27. A video encoder comprising:

at least one processor configured to: associate, in a minimum processing unit (MPU), one pixel of a depth image of a reference picture with one or more pixels of a first chroma component of a texture image of the reference picture, wherein the MPU indicates an association of pixels needed to synthesize a pixel in a destination picture, and wherein the destination picture and the texture component of the reference picture when viewed together form a three-dimensional picture; associate, in the MPU, the one pixel of the depth image with one or more pixels of a second chroma component of the texture image; associate, in the MPU, the one pixel of the depth image with a plurality of pixels of a luma component of the texture image, wherein a number of the pixels of the luma component is different than a number of the one or more pixels of the first chroma component and a number of the one or more pixels of the second chroma component; process the MPU to synthesize at least one MPU of the destination picture; and encode the MPU of the reference picture and the at least one MPU of the destination picture, wherein the encoded MPUs form a portion of a coded video bitstream comprising multiple views.

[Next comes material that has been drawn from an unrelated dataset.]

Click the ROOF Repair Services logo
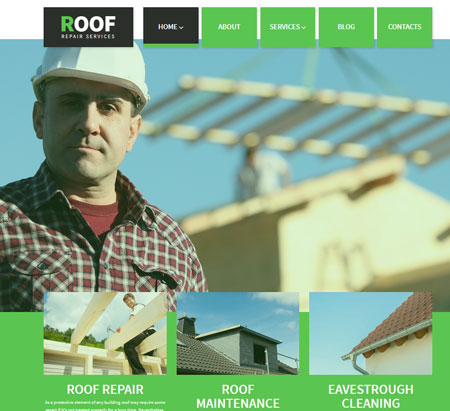 88,27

28. A video decoder comprising:

an input interface configured to receive a coded video bitstream comprising one more views; and

at least one processor configured to: decode the coded video bitstream, wherein the decoded video bitstream comprises a plurality of pictures, each of which comprises a depth image and a texture image; select a reference picture from the plurality of pictures of the decoded video bitstream; associate, in a minimum processing unit (MPU), one pixel of a depth image of a reference picture with one or more pixels of a first chroma component of a texture image of the reference picture, wherein the MPU indicates an association of pixels needed to synthesize a pixel in a destination picture, and wherein the destination picture and the texture component of the reference picture when viewed together form a three-dimensional picture; associate, in the MPU, the one pixel of the depth image with one or more pixels of a second chroma component of the texture image; associate, in the MPU, the one pixel of the depth image with a plurality of pixels of a luma component of the texture image, wherein a number of the pixels of the luma component is different than a number of the one or more pixels of the first chroma component and a number of the one or more pixels of the second chroma component; and process the MPU to synthesize at least one MPU of the destination picture.